===== INFORMATION GIVEN
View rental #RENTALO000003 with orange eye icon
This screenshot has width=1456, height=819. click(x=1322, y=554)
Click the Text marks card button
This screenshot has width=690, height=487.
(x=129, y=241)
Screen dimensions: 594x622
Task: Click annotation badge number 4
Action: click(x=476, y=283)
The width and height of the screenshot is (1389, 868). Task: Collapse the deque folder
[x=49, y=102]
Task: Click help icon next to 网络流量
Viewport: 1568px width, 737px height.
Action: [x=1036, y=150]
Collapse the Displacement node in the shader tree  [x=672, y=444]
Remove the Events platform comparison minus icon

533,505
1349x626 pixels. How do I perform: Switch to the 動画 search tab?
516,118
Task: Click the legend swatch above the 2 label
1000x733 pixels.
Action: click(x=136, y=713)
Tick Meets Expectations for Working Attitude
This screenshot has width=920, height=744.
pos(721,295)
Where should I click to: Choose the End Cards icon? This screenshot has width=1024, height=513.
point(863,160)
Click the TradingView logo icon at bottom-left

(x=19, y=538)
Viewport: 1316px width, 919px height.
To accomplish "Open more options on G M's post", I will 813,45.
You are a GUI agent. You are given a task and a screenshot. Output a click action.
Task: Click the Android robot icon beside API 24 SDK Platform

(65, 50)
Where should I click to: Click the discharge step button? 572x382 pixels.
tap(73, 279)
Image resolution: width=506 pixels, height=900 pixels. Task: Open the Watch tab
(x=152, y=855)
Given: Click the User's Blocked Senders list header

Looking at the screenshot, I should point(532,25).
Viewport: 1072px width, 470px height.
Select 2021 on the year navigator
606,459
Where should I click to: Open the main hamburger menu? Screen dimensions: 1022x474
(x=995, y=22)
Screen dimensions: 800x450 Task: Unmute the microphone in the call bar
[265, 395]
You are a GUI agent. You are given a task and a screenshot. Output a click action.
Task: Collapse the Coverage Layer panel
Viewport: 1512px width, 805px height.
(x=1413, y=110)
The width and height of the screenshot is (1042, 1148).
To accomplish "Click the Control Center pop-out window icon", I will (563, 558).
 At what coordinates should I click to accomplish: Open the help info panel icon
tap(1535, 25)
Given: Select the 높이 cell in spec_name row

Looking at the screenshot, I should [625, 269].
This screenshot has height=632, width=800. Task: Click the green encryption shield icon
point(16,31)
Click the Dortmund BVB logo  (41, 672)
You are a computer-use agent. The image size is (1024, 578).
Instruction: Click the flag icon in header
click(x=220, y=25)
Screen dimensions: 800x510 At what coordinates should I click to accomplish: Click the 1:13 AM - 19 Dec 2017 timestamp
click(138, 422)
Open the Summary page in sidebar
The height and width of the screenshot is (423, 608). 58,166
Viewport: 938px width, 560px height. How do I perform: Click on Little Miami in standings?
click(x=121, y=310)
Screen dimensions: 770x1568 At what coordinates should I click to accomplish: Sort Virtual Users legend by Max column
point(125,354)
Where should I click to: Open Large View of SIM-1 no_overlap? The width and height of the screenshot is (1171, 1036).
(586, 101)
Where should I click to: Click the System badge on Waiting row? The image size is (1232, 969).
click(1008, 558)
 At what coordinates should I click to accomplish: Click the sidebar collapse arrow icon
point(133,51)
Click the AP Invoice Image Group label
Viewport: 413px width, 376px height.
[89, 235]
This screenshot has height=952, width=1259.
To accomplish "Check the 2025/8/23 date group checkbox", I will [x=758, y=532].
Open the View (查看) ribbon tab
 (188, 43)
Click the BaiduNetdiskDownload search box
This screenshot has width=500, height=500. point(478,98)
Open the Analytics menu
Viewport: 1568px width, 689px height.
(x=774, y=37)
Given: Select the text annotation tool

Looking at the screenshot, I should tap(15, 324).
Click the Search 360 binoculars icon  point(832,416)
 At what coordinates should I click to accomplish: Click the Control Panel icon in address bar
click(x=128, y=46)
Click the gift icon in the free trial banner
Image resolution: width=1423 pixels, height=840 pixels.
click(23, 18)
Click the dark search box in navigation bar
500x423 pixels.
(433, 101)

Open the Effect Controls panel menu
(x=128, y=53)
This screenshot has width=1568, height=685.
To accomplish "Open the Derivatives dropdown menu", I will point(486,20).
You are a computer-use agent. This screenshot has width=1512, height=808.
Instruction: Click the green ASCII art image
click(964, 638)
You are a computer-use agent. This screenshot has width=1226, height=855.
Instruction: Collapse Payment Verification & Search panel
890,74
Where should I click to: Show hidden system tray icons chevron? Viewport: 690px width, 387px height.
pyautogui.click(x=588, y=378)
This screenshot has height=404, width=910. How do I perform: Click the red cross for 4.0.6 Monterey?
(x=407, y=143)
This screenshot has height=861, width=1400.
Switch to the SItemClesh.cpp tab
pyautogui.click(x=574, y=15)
==========
WORK REQUIRED – Please output all of the data above again, unchanged and line for line.

FINAL RESULT –
View rental #RENTALO000003 with orange eye icon
This screenshot has width=1456, height=819. click(x=1322, y=554)
Click the Text marks card button
This screenshot has width=690, height=487.
(x=129, y=241)
Screen dimensions: 594x622
Task: Click annotation badge number 4
Action: click(x=476, y=283)
The width and height of the screenshot is (1389, 868). Task: Collapse the deque folder
[x=49, y=102]
Task: Click help icon next to 网络流量
Viewport: 1568px width, 737px height.
Action: [x=1036, y=150]
Collapse the Displacement node in the shader tree  [x=672, y=444]
Remove the Events platform comparison minus icon

533,505
1349x626 pixels. How do I perform: Switch to the 動画 search tab?
516,118
Task: Click the legend swatch above the 2 label
1000x733 pixels.
Action: click(x=136, y=713)
Tick Meets Expectations for Working Attitude
This screenshot has width=920, height=744.
pos(721,295)
Where should I click to: Choose the End Cards icon? This screenshot has width=1024, height=513.
point(863,160)
Click the TradingView logo icon at bottom-left

(x=19, y=538)
Viewport: 1316px width, 919px height.
To accomplish "Open more options on G M's post", I will 813,45.
You are a GUI agent. You are given a task and a screenshot. Output a click action.
Task: Click the Android robot icon beside API 24 SDK Platform

(65, 50)
Where should I click to: Click the discharge step button? 572x382 pixels.
tap(73, 279)
Image resolution: width=506 pixels, height=900 pixels. Task: Open the Watch tab
(x=152, y=855)
Given: Click the User's Blocked Senders list header

Looking at the screenshot, I should point(532,25).
Viewport: 1072px width, 470px height.
Select 2021 on the year navigator
606,459
Where should I click to: Open the main hamburger menu? Screen dimensions: 1022x474
(x=995, y=22)
Screen dimensions: 800x450 Task: Unmute the microphone in the call bar
[265, 395]
You are a GUI agent. You are given a task and a screenshot. Output a click action.
Task: Collapse the Coverage Layer panel
Viewport: 1512px width, 805px height.
(x=1413, y=110)
The width and height of the screenshot is (1042, 1148).
To accomplish "Click the Control Center pop-out window icon", I will (563, 558).
 At what coordinates should I click to accomplish: Open the help info panel icon
tap(1535, 25)
Given: Select the 높이 cell in spec_name row

Looking at the screenshot, I should [625, 269].
This screenshot has height=632, width=800. Task: Click the green encryption shield icon
point(16,31)
Click the Dortmund BVB logo  (41, 672)
You are a computer-use agent. The image size is (1024, 578).
Instruction: Click the flag icon in header
click(x=220, y=25)
Screen dimensions: 800x510 At what coordinates should I click to accomplish: Click the 1:13 AM - 19 Dec 2017 timestamp
click(138, 422)
Open the Summary page in sidebar
The height and width of the screenshot is (423, 608). 58,166
Viewport: 938px width, 560px height. How do I perform: Click on Little Miami in standings?
click(x=121, y=310)
Screen dimensions: 770x1568 At what coordinates should I click to accomplish: Sort Virtual Users legend by Max column
point(125,354)
Where should I click to: Open Large View of SIM-1 no_overlap? The width and height of the screenshot is (1171, 1036).
(586, 101)
Where should I click to: Click the System badge on Waiting row? The image size is (1232, 969).
click(1008, 558)
 At what coordinates should I click to accomplish: Click the sidebar collapse arrow icon
point(133,51)
Click the AP Invoice Image Group label
Viewport: 413px width, 376px height.
[89, 235]
This screenshot has height=952, width=1259.
To accomplish "Check the 2025/8/23 date group checkbox", I will [x=758, y=532].
Open the View (查看) ribbon tab
 (188, 43)
Click the BaiduNetdiskDownload search box
This screenshot has width=500, height=500. point(478,98)
Open the Analytics menu
Viewport: 1568px width, 689px height.
(x=774, y=37)
Given: Select the text annotation tool

Looking at the screenshot, I should tap(15, 324).
Click the Search 360 binoculars icon  point(832,416)
 At what coordinates should I click to accomplish: Click the Control Panel icon in address bar
click(x=128, y=46)
Click the gift icon in the free trial banner
Image resolution: width=1423 pixels, height=840 pixels.
click(23, 18)
Click the dark search box in navigation bar
500x423 pixels.
(433, 101)

Open the Effect Controls panel menu
(x=128, y=53)
This screenshot has width=1568, height=685.
To accomplish "Open the Derivatives dropdown menu", I will point(486,20).
You are a computer-use agent. This screenshot has width=1512, height=808.
Instruction: Click the green ASCII art image
click(964, 638)
You are a computer-use agent. This screenshot has width=1226, height=855.
Instruction: Collapse Payment Verification & Search panel
890,74
Where should I click to: Show hidden system tray icons chevron? Viewport: 690px width, 387px height.
pyautogui.click(x=588, y=378)
This screenshot has height=404, width=910. How do I perform: Click the red cross for 4.0.6 Monterey?
(x=407, y=143)
This screenshot has height=861, width=1400.
Switch to the SItemClesh.cpp tab
pyautogui.click(x=574, y=15)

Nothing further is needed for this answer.